** Exercise prompt **
Write out the portion of the text-to-speech API guide below starting at "Note: You need" and ending at "noted as public.", with no changes.

** start of Selected passage **

Get your providers: Call /providers to list your connected TTS providers
Choose a voice: Call /providers/{id}/voices to list available voices for a provider
Generate audio: POST to /audio-generations with the provider_id from step 1 and voice_id from step 2
Get transcripts (optional): Call /audio-generations/{id}/transcript or queue generation with POST
Subscribe to webhooks (optional): Use /webhook-subscriptions to receive completion and failure notifications

Note: You need both a provider_id (your connected provider) and a voice_id (the voice from that provider) to generate audio. Each provider has a default model configured, but you can override it with the optional model_id parameter.

Endpoints

All endpoints in this section are under /api/v1 and require a Bearer API token unless noted as public.

GET /providers

List all connected TTS providers for your organization.

Example Response

{
  "data": [
    {
      "id": "550e8400-e29b-41d4-a716-446655440000",
      "name": "My ElevenLabs",
      "provider": "elevenlabs",
      "provider_label": "ElevenLabs",
      "is_active": true,
      "created_at": "2026-02-01T12:00:00Z"
    }
  ]
}

GET /providers/{id}/voices

List all available voices for a specific provider connection.

Example Response

{
  "data": [
    {
      "id": "21m00Tcm4TlvDq8ikWAM",
      "compound_id": "550e8400-e29b-41d4-a716-446655440000:21m00Tcm4TlvDq8ikWAM",
      "name": "Rachel",
      "language": "en-US",
      "language_name": "English (US)",
      "gender": "female",
      "provider": "ElevenLabs",
      "connection_name": "My ElevenLabs"

** end of Selected passage **
** start of Given data **

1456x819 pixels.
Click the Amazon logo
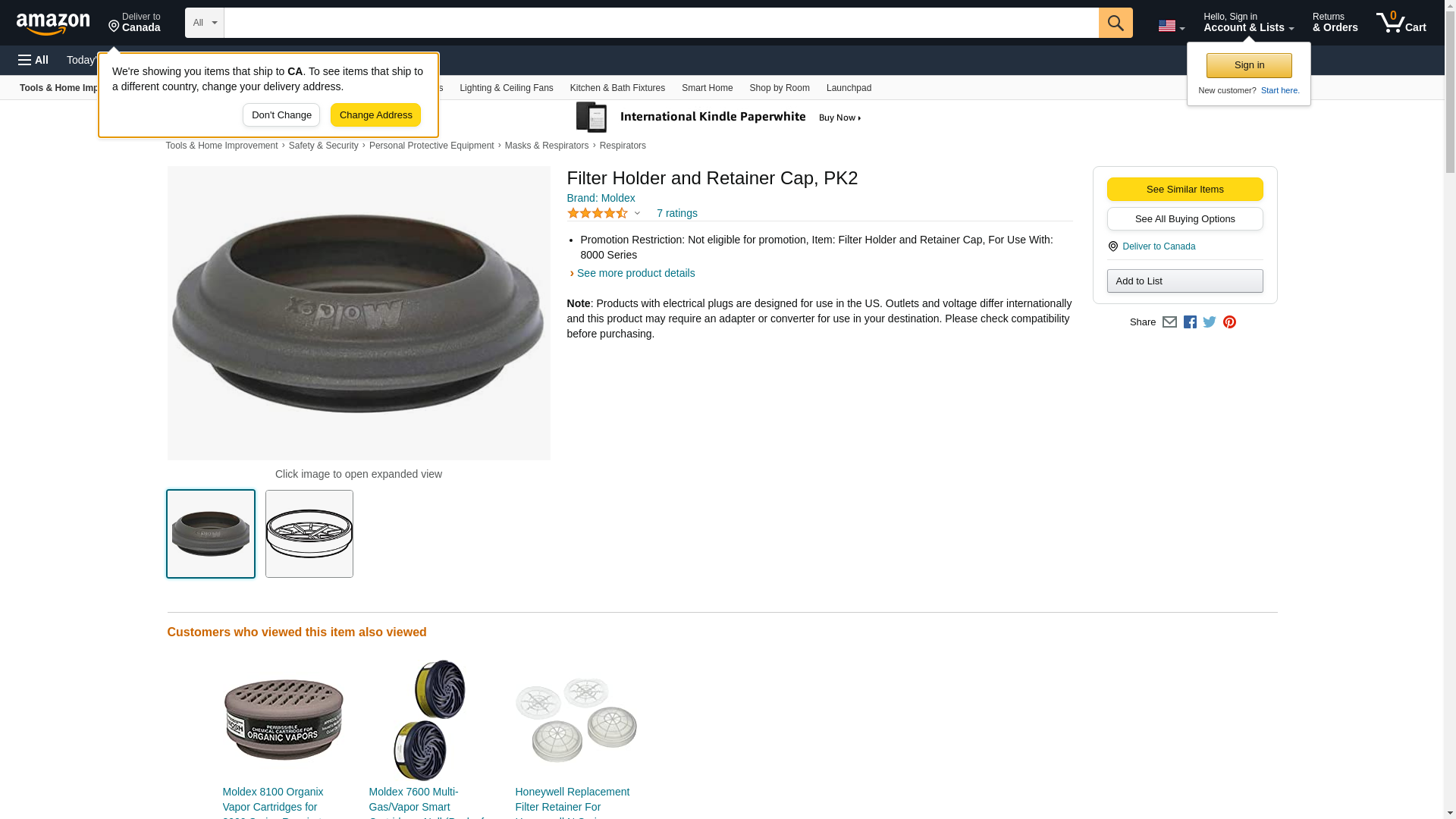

** end of Given data **

** Output for this task **
Note: You need both a provider_id (your connected provider) and a voice_id (the voice from that provider) to generate audio. Each provider has a default model configured, but you can override it with the optional model_id parameter.

Endpoints

All endpoints in this section are under /api/v1 and require a Bearer API token unless noted as public.